When I was a third year student in law school, I wrote a jurisprudence seminar essay on this play entitled "Shakespeare's Merchant of Venice ~ A Comedy of Judicial Errors". In it, I pointed out many legal flaws in the story and how they violated Jewish, Christian, and Equity laws. A Jewish law professor said it was the greatest writing he ever read on the subject and my professor in that class graded it an A.
Shakespeare's sonnets to her were rather sexual such as in #15 where he says,
everything that grows
Holds in perfection but a little moment ...
in which he then "engrafts" her
Shakey's intent is a bit more explicit here:
Whoever hath her wish, thou hast thy Will,
And Will to boot, and Will in overplus;
More than enough am I that vex thee still,
To thy sweet will making addition thus.
Wilt thou, whose will is large and spacious,
Not once vouchsafe to hide my will in thine?
Shall will in others seem right gracious,
And in my will no fair acceptance shine?
The sea all water, yet receives rain still
And in abundance addeth to his store;
So thou, being rich in Will, add to thy Will
One will of mine, to make thy large Will more.
Let no unkind no fair beseechers kill;
Think all but one, and me in that one Will.
Yes, Shakey was not shy about imposing his willie on her.
The above is the only authentic portrait of the Bard of Avon, holding converse with his next-door neighbor, Master William Busby. He is obviously reading him that sonnet - "There was a young lady of Stratford".
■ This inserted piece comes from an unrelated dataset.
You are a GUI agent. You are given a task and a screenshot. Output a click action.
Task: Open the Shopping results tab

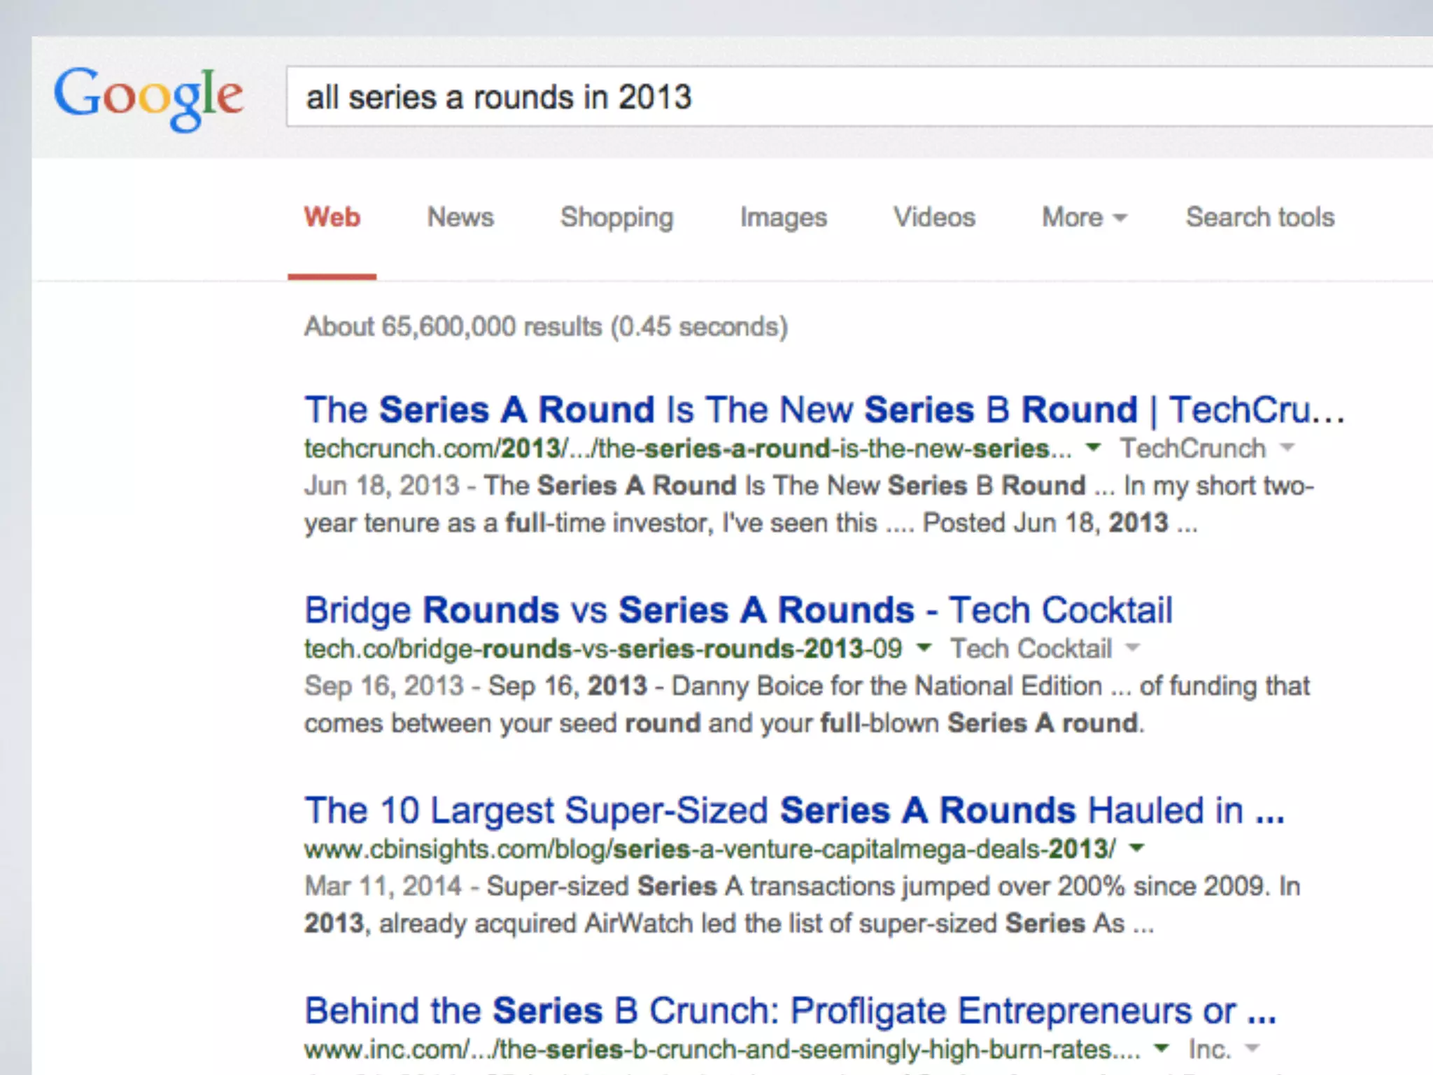(x=616, y=217)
One of the most fascinating American history episodes deals with the infamous Astor Place Riots:
Long story short: some American doodle-berries took it upon themselves to declare Shakespeare an American. Therefore, only American actors could play the principle characters. One day a theater operator dared to hire an English actor to portray a leading character. He ignored warnings to hire an American. Humongous riot broke out, many died, and there was extensive property damage.
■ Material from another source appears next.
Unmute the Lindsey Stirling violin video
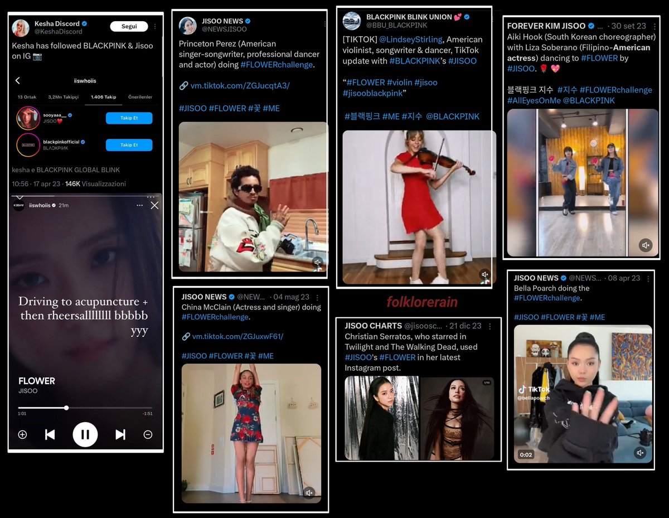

Over a hundred years later I walked along Astor Place near the Cooper Union. I could almost swear that I could feel some residual energy emanating from those streets.
William Valentine "Bill" Shakespeare (September 27, 1912 – January 17, 1974) was an American football player. He played at the halfback position, and also handled punting, for the Notre Dame Fighting Irish football teams from 1933 to 1935. He gained his greatest acclaim for throwing the winning touchdown pass as time ran off the clock in Notre Dame's 1935 victory over Ohio State, a game that was voted the best game in the first 100 years of college football. Shakespeare was selected as a consensus first-team All-American in 1935 and was posthumously inducted into the College Football Hall of Fame in 1983. Sharing the same name as "The Bard of Avon", Shakespeare earned nicknames including "The Bard of Staten Island", "The Bard of South Bend", and "The Merchant of Menace".
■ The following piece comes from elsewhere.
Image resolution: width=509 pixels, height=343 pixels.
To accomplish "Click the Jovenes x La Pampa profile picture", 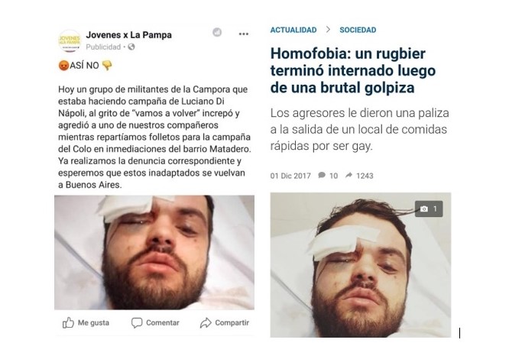I will pyautogui.click(x=70, y=41).
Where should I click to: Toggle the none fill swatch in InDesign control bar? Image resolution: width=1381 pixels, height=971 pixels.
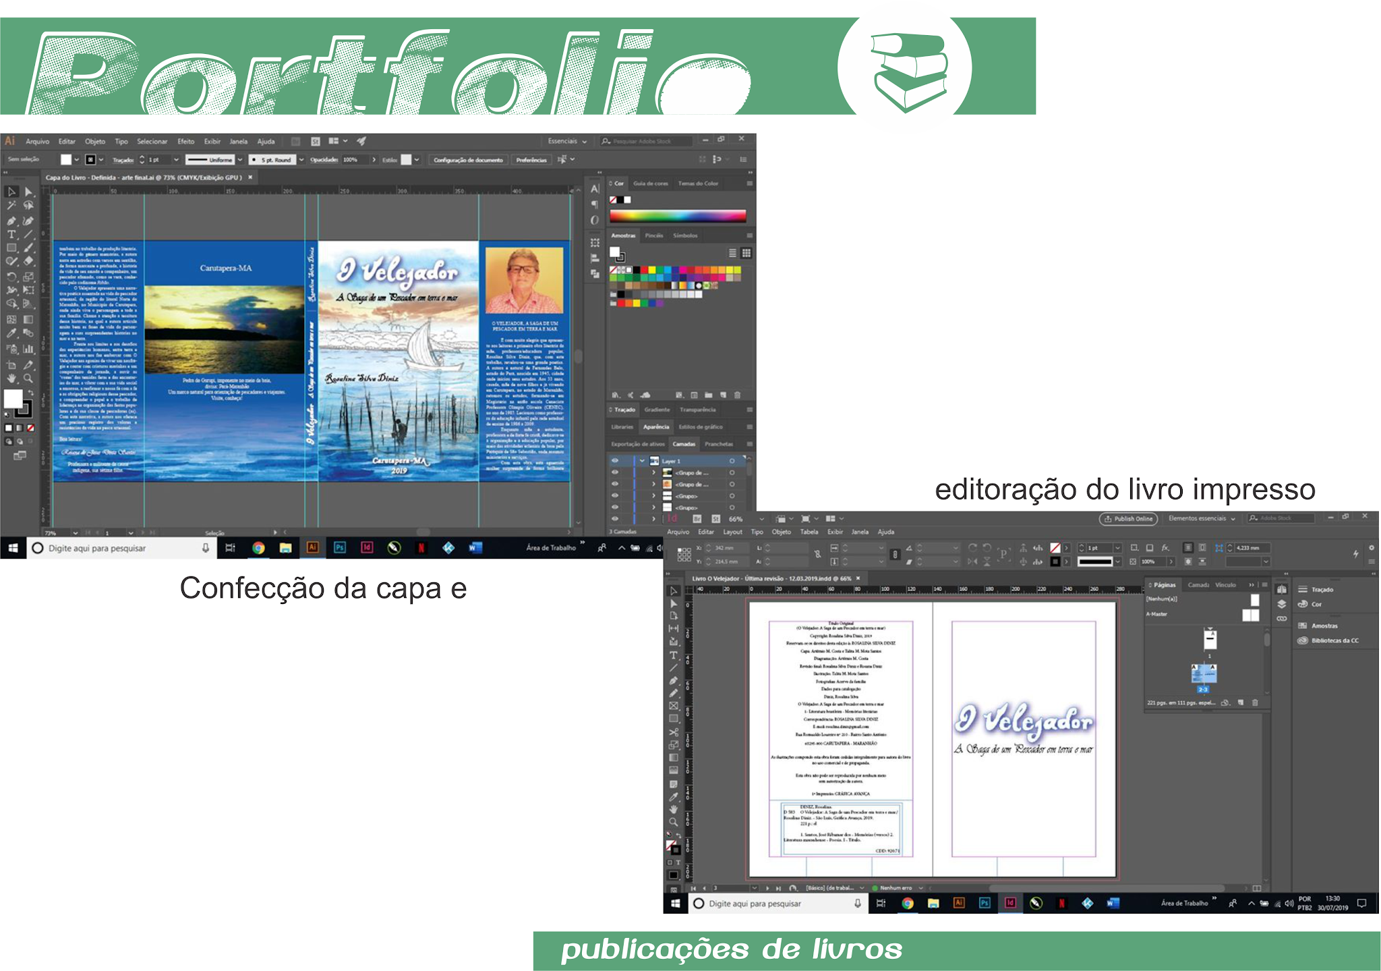click(1055, 548)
A: William Shakespeare's "Macbeth", was Abraham Lincoln's favorite play. Shakespeare was also Lincoln's favorite playwright, as he was intrigued by the depth of Shakespeare's insight into human motivation, the cleverness of his wit. Many of William Shakespeare's classic plays, where power and politics are the central theme, and the central figure is usually a king, whose court is a place of tension and intrigue, and who spends much of his time hearing requests for favors; such as: King Lear, Hamlet, Henry VI, Richard II, Merry Wives of Windsor, Othello, were favorites too, of Lincoln's.
"Abraham Lincoln, our 16th president, was known for many things. Freeing the slaves. Winning the Civil War. Holding the Union together. But he was also one of our most literary presidents. Of the three books that sat on his White House desk, one of them was the works of Shakespeare—a writer Lincoln cherished throughout his life. He enjoyed going to the theater, too, which in his day often meant Shakespeare".
"Four hundred years after the Bard hung up his pen for the last time and drained his final glass, we look back at the drinks mentioned in his plays, and what he and his contemporaries would have been using to toast their dramatic success".
"The past, they say, is a different country – they do things differently there. That’s certainly true of drinks. Many names have changed, fashions have evolved, and even if the names remain, the styles have developed into very different things".
"Each of Shakespeare’s 38 plays has at least one mention of alcoholic drinks, so they’re deeply embedded in his writings. A character’s choice of drinks will often be an indicator of their social position or character, and also of the fashions and practices of the age".